• Required action: In the data below, which lines hold "column"? Copy every one.

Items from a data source

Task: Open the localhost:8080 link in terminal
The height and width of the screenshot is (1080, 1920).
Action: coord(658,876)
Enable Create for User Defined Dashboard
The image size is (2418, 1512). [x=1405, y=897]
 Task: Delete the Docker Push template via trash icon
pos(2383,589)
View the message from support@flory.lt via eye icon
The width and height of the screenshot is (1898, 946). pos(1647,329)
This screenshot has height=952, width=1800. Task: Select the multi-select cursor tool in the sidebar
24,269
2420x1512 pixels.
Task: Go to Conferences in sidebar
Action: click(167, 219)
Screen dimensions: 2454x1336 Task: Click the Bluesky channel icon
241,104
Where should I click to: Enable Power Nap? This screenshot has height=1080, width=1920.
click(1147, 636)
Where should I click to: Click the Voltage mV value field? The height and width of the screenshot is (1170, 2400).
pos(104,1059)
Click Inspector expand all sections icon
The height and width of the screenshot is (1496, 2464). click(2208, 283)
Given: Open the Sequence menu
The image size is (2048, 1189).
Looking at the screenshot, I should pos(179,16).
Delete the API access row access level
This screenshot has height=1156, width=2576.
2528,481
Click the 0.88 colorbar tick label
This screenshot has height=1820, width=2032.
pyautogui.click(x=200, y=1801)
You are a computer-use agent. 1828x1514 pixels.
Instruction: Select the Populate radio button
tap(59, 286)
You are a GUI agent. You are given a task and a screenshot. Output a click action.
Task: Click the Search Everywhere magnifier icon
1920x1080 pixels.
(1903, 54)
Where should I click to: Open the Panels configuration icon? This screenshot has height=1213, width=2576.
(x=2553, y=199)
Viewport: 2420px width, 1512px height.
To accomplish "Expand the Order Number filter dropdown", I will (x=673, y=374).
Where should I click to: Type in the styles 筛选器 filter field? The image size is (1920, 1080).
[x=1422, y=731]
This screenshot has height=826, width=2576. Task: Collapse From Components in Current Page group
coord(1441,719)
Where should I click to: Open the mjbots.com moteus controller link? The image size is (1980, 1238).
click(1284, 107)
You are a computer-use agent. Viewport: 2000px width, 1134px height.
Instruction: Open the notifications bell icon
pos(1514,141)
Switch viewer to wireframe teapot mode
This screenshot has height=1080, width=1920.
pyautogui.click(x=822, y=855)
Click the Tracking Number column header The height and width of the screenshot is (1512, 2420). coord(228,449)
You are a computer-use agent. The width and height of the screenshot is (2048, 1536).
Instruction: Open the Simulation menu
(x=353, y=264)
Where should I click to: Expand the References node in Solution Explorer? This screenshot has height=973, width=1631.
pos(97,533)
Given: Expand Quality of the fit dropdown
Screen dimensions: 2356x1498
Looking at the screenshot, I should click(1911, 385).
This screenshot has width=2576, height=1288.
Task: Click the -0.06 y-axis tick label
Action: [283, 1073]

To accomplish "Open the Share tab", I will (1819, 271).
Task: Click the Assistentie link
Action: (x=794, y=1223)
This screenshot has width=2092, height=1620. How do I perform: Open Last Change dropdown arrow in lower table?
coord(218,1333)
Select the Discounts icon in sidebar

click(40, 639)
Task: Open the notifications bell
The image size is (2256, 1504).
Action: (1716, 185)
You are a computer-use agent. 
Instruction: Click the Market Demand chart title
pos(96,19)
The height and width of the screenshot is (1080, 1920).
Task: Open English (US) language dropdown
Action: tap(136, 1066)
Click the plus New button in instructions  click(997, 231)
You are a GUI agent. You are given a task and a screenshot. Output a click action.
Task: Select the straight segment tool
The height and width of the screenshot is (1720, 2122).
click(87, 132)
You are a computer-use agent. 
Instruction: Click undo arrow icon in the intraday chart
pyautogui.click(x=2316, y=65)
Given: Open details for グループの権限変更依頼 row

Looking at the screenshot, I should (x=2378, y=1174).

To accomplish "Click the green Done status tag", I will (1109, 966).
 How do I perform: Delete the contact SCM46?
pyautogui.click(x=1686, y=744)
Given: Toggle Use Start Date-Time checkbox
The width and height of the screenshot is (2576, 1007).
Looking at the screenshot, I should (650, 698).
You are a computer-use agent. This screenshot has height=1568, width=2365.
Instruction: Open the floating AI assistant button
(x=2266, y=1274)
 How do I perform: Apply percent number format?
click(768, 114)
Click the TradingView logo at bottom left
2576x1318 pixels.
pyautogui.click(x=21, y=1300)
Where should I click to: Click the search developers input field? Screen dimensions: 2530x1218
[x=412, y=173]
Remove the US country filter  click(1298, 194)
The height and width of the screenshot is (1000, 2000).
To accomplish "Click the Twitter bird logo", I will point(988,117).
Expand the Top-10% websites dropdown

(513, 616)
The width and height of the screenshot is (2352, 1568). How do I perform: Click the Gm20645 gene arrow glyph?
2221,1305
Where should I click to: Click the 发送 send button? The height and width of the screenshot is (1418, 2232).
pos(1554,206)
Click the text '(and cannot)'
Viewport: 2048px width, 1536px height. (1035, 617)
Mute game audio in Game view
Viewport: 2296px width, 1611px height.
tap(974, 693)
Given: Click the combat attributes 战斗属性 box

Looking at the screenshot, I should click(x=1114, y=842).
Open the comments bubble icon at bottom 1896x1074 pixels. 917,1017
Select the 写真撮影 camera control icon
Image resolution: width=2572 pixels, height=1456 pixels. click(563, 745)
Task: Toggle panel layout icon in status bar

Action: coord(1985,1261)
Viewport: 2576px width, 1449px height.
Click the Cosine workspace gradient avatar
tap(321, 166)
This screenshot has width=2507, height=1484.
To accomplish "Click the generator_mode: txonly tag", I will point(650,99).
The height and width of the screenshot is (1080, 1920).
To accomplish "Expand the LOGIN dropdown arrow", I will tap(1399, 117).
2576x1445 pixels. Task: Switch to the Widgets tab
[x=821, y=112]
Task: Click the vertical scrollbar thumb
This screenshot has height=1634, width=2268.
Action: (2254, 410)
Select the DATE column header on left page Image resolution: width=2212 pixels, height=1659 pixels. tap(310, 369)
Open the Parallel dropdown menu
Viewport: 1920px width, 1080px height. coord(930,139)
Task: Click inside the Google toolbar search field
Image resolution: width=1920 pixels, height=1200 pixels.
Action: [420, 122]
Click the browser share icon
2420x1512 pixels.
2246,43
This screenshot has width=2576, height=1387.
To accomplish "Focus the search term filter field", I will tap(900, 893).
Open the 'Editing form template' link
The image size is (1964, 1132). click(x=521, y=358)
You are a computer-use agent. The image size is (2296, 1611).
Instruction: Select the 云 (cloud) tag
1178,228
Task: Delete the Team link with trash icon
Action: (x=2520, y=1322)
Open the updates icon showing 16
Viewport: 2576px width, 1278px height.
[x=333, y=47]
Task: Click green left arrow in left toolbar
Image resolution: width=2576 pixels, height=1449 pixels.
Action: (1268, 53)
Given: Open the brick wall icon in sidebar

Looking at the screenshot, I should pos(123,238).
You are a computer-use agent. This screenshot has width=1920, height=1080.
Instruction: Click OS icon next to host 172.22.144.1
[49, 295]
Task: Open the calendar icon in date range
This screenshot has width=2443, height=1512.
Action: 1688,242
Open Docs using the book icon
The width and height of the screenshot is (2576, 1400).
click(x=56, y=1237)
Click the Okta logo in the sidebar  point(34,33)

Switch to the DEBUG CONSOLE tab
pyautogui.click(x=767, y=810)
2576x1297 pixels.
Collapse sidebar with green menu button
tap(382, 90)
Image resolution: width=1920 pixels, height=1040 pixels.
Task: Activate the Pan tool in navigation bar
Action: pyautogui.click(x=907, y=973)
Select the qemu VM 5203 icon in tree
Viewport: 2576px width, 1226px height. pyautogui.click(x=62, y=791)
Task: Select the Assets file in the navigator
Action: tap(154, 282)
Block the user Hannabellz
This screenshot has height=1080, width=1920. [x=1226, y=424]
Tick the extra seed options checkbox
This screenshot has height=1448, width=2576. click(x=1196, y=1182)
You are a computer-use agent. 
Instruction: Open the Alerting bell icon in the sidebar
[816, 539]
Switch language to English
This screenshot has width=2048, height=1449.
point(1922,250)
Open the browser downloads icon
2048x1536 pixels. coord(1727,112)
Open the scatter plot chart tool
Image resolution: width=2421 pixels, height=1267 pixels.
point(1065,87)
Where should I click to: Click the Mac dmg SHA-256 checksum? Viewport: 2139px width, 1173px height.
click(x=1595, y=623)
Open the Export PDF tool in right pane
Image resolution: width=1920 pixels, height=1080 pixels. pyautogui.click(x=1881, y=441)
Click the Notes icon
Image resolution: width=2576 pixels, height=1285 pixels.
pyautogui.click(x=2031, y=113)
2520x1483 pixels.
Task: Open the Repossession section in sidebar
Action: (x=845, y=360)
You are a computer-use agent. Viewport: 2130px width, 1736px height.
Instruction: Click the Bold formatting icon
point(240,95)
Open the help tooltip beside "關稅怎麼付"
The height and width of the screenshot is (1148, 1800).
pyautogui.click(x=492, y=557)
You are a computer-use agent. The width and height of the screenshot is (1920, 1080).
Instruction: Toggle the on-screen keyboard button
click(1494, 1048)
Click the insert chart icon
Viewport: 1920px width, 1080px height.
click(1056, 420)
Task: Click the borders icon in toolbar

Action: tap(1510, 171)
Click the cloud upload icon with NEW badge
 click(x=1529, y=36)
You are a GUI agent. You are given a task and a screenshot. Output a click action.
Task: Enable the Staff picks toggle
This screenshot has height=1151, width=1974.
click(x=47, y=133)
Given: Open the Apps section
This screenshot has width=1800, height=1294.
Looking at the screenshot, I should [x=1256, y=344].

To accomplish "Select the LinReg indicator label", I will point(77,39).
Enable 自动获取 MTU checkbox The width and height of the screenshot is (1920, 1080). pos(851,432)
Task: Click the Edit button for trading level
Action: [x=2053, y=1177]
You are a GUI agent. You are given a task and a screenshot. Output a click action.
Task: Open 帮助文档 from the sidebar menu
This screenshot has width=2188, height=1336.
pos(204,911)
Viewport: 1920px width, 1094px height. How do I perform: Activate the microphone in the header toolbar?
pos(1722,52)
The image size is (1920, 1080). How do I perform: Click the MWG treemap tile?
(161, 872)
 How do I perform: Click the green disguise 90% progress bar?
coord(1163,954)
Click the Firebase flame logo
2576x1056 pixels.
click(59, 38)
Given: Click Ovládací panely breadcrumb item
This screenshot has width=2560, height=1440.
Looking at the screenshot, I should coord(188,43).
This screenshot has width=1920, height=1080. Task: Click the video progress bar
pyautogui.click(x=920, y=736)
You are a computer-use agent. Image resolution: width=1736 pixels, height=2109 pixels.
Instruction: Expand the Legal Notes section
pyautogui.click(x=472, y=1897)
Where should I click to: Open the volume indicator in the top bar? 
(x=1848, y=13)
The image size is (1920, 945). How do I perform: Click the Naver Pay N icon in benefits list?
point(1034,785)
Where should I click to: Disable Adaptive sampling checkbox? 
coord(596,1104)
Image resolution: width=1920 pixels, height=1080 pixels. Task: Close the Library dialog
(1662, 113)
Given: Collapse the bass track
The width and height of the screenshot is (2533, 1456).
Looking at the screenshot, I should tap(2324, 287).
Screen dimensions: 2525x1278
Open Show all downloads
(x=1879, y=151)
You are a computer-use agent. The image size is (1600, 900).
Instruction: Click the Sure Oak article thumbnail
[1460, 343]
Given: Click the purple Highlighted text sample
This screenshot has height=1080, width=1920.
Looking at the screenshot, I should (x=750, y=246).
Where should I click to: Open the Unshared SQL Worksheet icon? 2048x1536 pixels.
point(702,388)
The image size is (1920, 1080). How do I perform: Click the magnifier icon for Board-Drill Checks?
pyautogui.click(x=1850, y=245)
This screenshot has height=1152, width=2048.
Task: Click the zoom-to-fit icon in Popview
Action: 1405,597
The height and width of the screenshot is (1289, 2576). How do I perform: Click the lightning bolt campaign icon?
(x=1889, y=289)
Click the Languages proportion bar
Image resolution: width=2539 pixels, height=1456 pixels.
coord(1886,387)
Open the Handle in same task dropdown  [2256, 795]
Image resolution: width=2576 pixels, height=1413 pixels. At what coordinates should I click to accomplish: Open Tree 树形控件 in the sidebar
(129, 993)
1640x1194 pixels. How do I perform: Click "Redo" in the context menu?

• Exercise response:
Click the Tracking Number column header The height and width of the screenshot is (1512, 2420). coord(228,449)
Select the DATE column header on left page Image resolution: width=2212 pixels, height=1659 pixels. tap(310, 369)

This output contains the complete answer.